PROVIDED DATA:
______________________________

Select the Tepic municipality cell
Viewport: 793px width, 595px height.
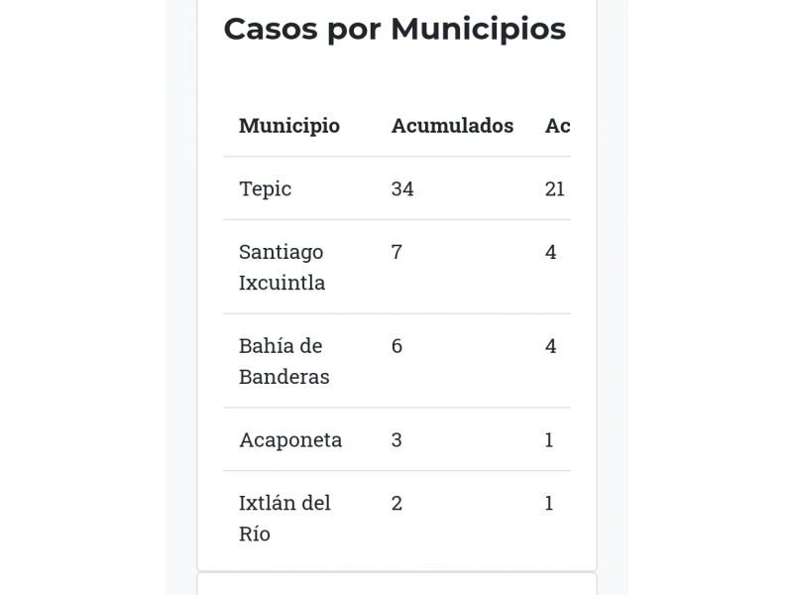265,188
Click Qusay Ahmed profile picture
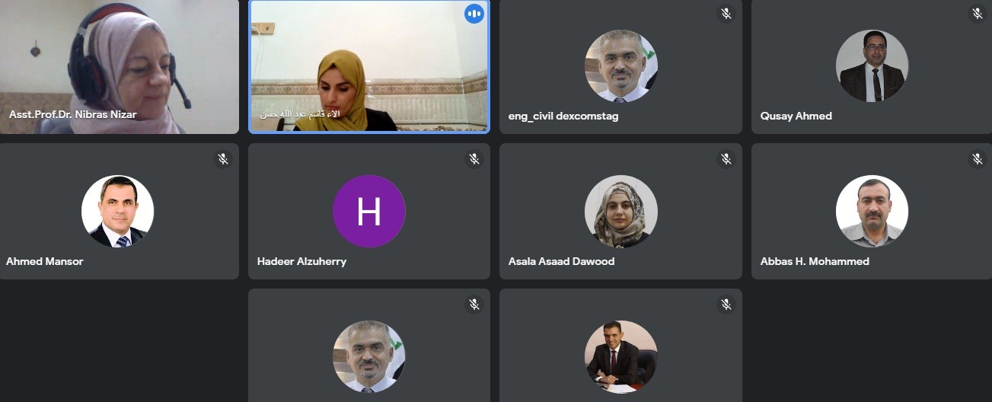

______________________________

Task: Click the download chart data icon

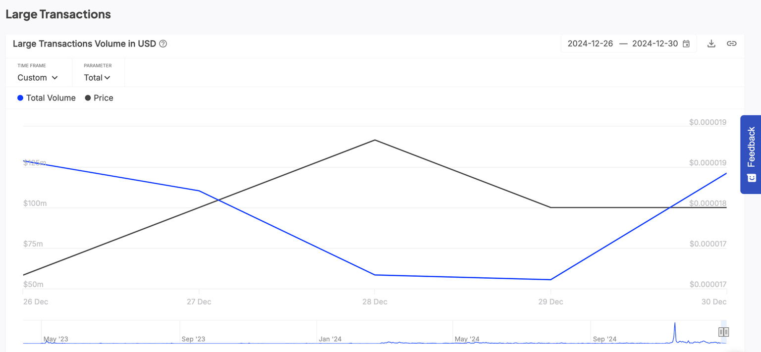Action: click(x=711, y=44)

______________________________

YOUR INSTRUCTIONS: An exact transcription is needed of the lines from the one with "Select the Tepic municipality cell" to the one with "Click Qusay Ahmed profile picture" above, both ends included, with pictures left out.

EXERCISE RESULT:
Select the Tepic municipality cell
Viewport: 793px width, 595px height.
265,188
Click Qusay Ahmed profile picture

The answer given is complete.